Fenton, ceding the gavel to participate in the debate, expressed his reservations, but also made clear he was not seeking answers from Mathis at that moment.
“When the time comes, we should know what are they saving,” he said,” What is the benefit to the city?” referring to the absence of the tower.
But Fenton also noted that MGM is not entirely responsible, “Our internal municipal dysfunction is our business and not yours.”
Still, Mathis had a front row seat to it. Earlier, DPW chief Christopher Cignoli discussed the jersey barriers were placed along Main Street near State in anticipation of MGM-related utility work and construction. With sidewalks closed, the barriers allow pedestrians to use to road instead. However, businesses such as McCaffrey’s Public House have lost street parking for their patrons.
The approximate location of the barriers.
Allen said McCaffrey’s has suffered a 22% decline in business and laid off employees since the barriers went up. Caring Health Center and Red Rose Pizzeria, both closer to Union Street, have also experienced problems.
DPW has the authority to initiate temporary road changes for 120 days. That order technically ran out at the end of August, yet the barriers endured. The Traffic Commission, which refers permanent road changes to the Council, does not meet until November, while Councilors had an order Tuesday night to move the barriers immediately.

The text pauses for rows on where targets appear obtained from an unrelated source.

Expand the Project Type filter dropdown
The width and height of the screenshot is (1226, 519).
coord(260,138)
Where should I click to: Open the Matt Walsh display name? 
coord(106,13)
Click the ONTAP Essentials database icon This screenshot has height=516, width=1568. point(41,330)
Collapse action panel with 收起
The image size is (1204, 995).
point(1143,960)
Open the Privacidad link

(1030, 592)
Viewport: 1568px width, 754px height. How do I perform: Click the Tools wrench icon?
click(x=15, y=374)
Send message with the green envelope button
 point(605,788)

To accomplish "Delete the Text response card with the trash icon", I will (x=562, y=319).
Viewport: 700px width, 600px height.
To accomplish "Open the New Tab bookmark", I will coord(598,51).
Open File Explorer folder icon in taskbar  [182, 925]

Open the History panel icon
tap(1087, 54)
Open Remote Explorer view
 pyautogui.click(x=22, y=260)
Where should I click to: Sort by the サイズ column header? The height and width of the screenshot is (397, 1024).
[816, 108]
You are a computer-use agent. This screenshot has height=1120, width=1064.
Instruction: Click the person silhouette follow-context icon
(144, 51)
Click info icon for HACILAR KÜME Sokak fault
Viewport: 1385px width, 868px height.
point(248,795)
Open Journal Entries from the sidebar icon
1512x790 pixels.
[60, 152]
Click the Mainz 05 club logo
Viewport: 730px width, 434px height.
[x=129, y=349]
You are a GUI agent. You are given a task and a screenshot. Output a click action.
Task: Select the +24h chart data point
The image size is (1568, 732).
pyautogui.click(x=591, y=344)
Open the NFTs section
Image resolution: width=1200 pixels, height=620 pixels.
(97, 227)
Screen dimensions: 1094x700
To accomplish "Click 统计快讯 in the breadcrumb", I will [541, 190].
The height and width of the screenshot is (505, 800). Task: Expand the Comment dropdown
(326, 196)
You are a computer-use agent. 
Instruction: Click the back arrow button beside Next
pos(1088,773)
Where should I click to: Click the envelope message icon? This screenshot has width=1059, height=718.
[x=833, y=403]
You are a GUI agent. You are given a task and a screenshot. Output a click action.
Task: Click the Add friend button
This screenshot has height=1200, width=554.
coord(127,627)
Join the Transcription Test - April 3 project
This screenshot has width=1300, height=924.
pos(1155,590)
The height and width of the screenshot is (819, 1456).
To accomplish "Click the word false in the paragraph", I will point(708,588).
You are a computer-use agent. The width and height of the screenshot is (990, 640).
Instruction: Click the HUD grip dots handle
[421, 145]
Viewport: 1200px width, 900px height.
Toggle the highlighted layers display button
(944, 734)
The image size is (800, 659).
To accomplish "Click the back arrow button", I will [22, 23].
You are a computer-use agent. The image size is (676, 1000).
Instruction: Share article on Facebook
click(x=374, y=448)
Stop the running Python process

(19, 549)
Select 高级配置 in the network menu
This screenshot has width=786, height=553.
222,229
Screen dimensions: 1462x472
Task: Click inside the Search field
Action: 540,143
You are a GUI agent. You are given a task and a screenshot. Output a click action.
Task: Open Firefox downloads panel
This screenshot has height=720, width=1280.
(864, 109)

However, Cignoli cautioned, removing them would require DPW to take away parking on the other side of the street, where McCaffrey’s is located, to facilitate needed utility work safely.
“Is there any compromise position that allow businesses that are there…to have parking there for a certain period of time?” Allen asked.
Although acknowledging parking has disappeared, Cignoli said only eight spaces on Main Street were affected. Moreover, the host community agreement with MGM permanently eliminates the spots.
Allen made a motion to committee, but Fenton, speaking from the floor, opposed it.
“The rules of the road is a City Council decision,” he said. Though the changes are in the agreement with MGM, he said the Council was to be fully involved in enacting those changes, rather than effected by the DPW’s temporary powers.
“The spirit is for the department to test road impediments,” Fenton asserted. “I believe that the barriers are illegal. It is clear that the authority to place them there for this period of time is only in this room”
Nevertheless, over Fenton’s objection, councilors sent the matter to the Maintenance and Development Committee for further review.
Many councilors expressed frustration at the mayor leaving the body in the dark, but only Fenton articulated it as a diminution of the Council’s power. Like Ramos’s discussing the TIF though, Fenton’s remarks seemed as much a defense as a warning about the decay of checks and balances in Springfield.
“I’m constantly struggling to make sure we are respected in these process,” he said. “My intentions are true and honest, to be sure we play the role we are required to under the charter.”